Addison’s disease, or hypoproduction of cortisol, is usually the result of atrophy of the adrenal cortex by unknown causes (idiopathic). This can be the result of failure at other levels of the cascade from the limbic system downward. There is a requirement for life-long treatment with daily steroid replacement. The results of Addison’s disease are sodium loss (since aldosterone usually is also deficient), excess potassium in the blood, low blood pressure, hypoglycemia, high levels of ACTH and MSH (loss of negative feedback), and pigmentation of the skin due to the high levels of MSH and/ or ACTH (Figure 1). The acute onset of Addison’s disease, referred to as Addisonian shock, is shock associated with adrenal insufficiency and most commonly occurs when an individual with long-standing adrenal insufficiency is exposed to a stressful stimulus. It is treated with large intravenous doses of cortisol, fluid replacement, and antibiotics. With the correct daily replacement of medication, the Addisonians are mostly able to continue life as they had before diagnosis of their illness.

Fig1. Example of pigmentation disorders associated with idiopathic Addison’s disease. The hand on the left highlights the skin pigmentation problems experienced by a patient with Addison’s disease. The hand on the right side is from a healthy person. Reproduced from Ezrin, C., Godden, J. O., Volpe, R. and Wilson, R. (Eds) (1973). Systematic Endocrinology, p. 178. Harper & Row, New York.
Tuberculosis is the most common cause of Addison’s disease worldwide. TB is a bacterial infection that mostly affects the lungs but can also spread to other parts of the body such as the adrenal gland.
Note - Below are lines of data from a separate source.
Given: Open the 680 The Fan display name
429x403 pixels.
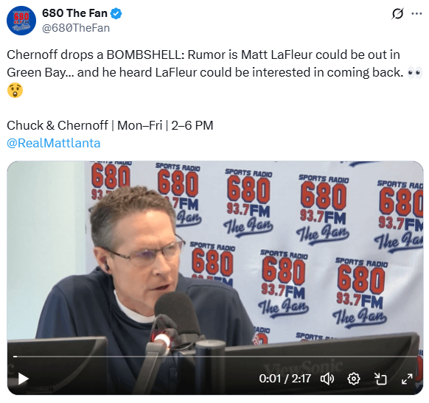Looking at the screenshot, I should click(x=74, y=13).
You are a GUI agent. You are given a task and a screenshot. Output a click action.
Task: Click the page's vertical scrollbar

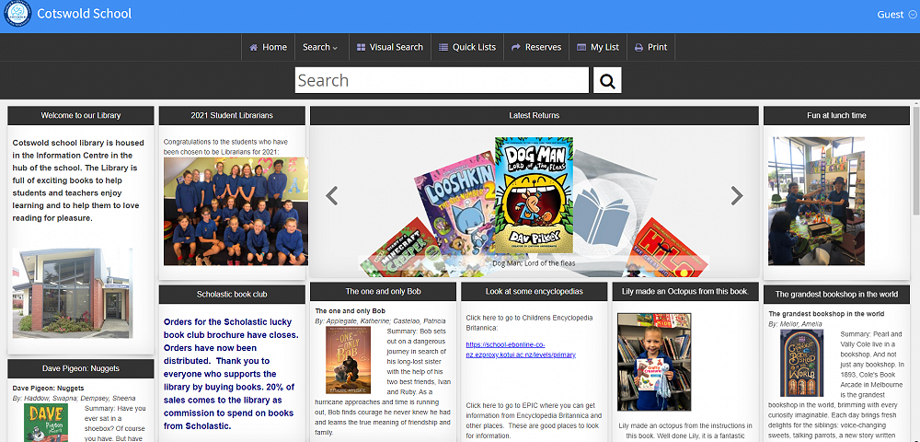(x=915, y=184)

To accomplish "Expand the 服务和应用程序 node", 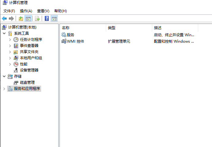I will [4, 89].
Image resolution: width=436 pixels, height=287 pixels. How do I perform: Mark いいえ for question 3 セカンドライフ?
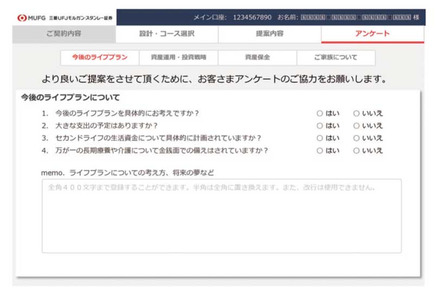(356, 138)
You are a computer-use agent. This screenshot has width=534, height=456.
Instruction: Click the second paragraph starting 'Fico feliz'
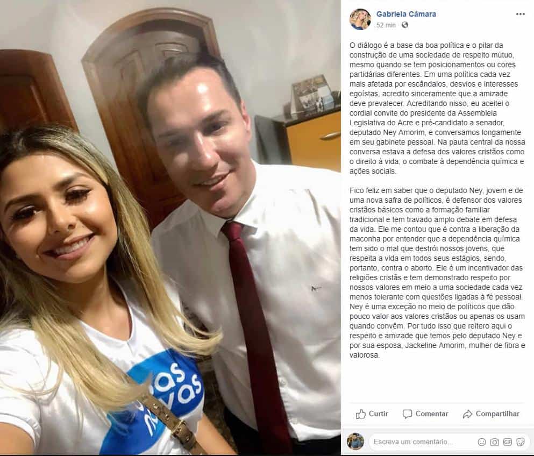[x=437, y=273]
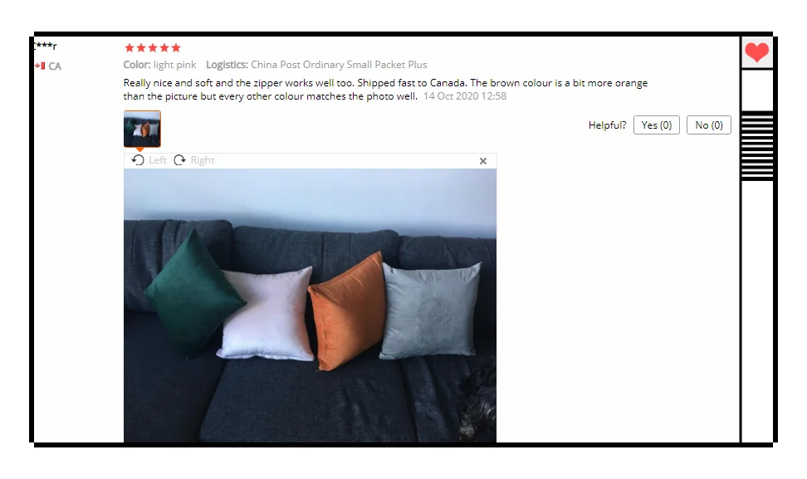This screenshot has height=479, width=807.
Task: Click the Canada flag icon
Action: click(x=40, y=66)
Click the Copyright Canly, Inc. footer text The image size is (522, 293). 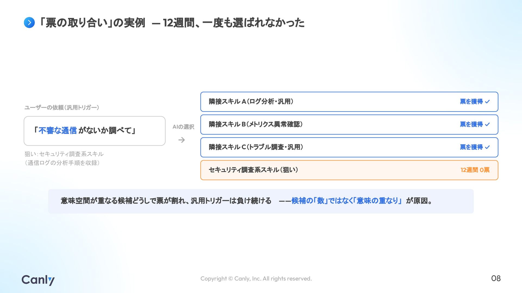tap(256, 279)
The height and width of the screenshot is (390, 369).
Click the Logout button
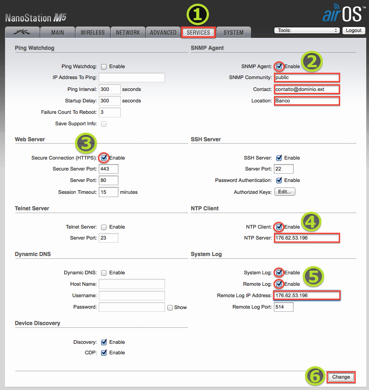(353, 31)
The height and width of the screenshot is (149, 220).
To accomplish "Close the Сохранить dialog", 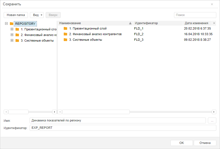I will coord(212,4).
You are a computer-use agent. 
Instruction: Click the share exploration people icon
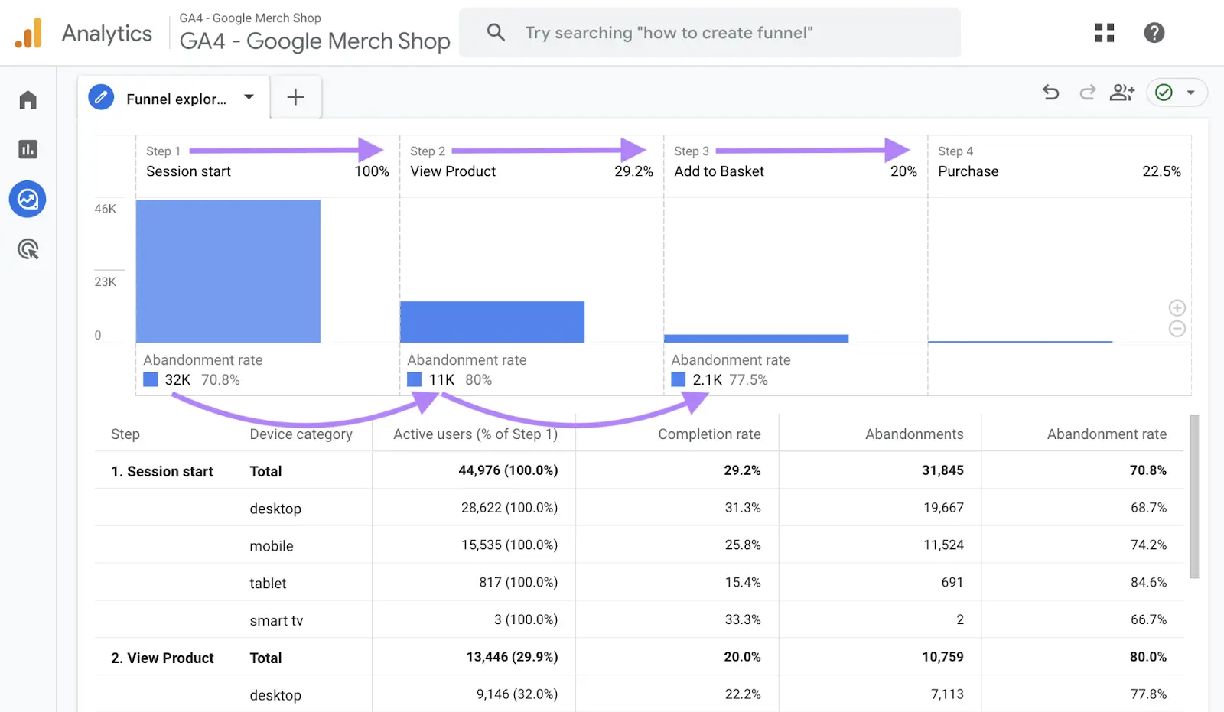tap(1121, 93)
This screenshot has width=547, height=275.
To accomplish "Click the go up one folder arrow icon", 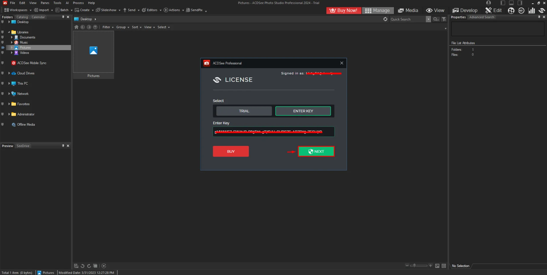I will coord(95,27).
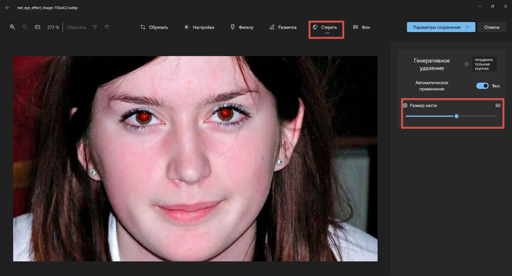Click the Размер кисти slider handle
Screen dimensions: 512x276
pyautogui.click(x=456, y=116)
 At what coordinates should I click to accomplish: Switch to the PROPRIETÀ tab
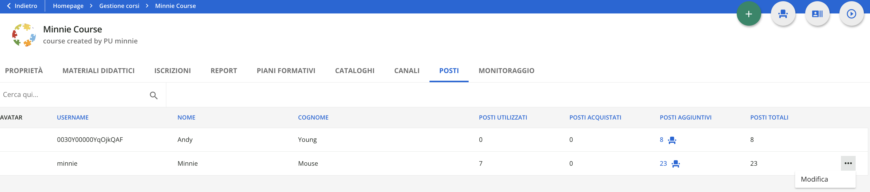[24, 71]
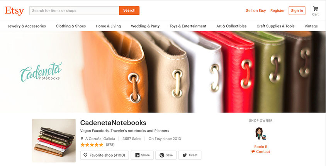The height and width of the screenshot is (166, 326).
Task: Click the Facebook icon on Share button
Action: (138, 155)
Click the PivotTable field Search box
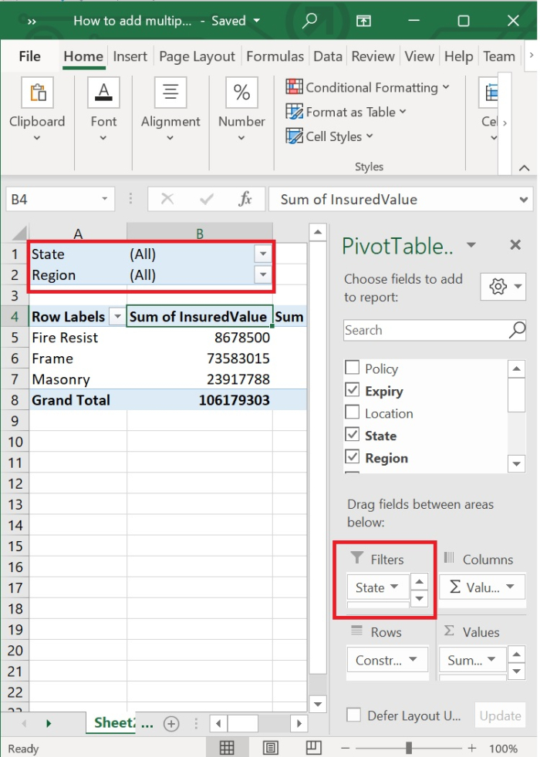540x757 pixels. (x=426, y=330)
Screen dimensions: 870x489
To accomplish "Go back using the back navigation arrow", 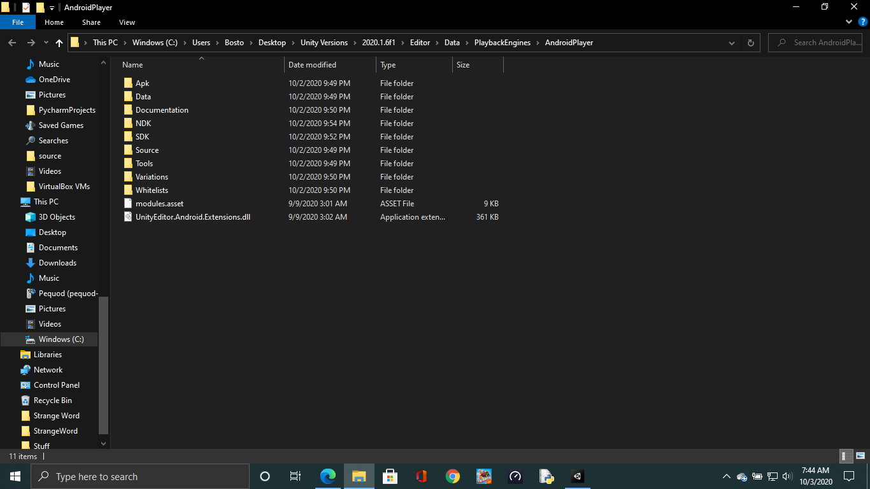I will [x=11, y=43].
There is not a high death rate explicitly attributable to Addison’s disease. The death rate of the entire population as a whole varies from 1:25,000 persons to 1:100,000 persons from country to country. With respect to the death rate of persons with Addison’s dis ease, it displays on a country-by-country basis the same proportion of deaths around the world.
Mineralocorticoid excess can be a feature of Cushing’s syndrome, as mentioned earlier. It can be the cause of reduced potassium levels in blood, resulting in weakness, sodium retention, and hypertension.
An inborn error of metabolism can result in a deficiency of the adrenal cortical enzyme, C-21 hydroxy lase, whose function is required for the synthesis of cortisol. This deficiency results in lowered cortisol levels and enlarged output of ACTH by the anterior pituitary due to reduced negative feedback. High ACTH results in adrenal hyperplasia and hypersecretion, especially in the products of the zona reticularis (DHEA), which, together with adrenal testosterone, can lead to masculinization of female babies. Precocious puberty in males can also result from this condition. Treatment is centered on cortisol replacement therapy, which restores the negative feedback mechanism.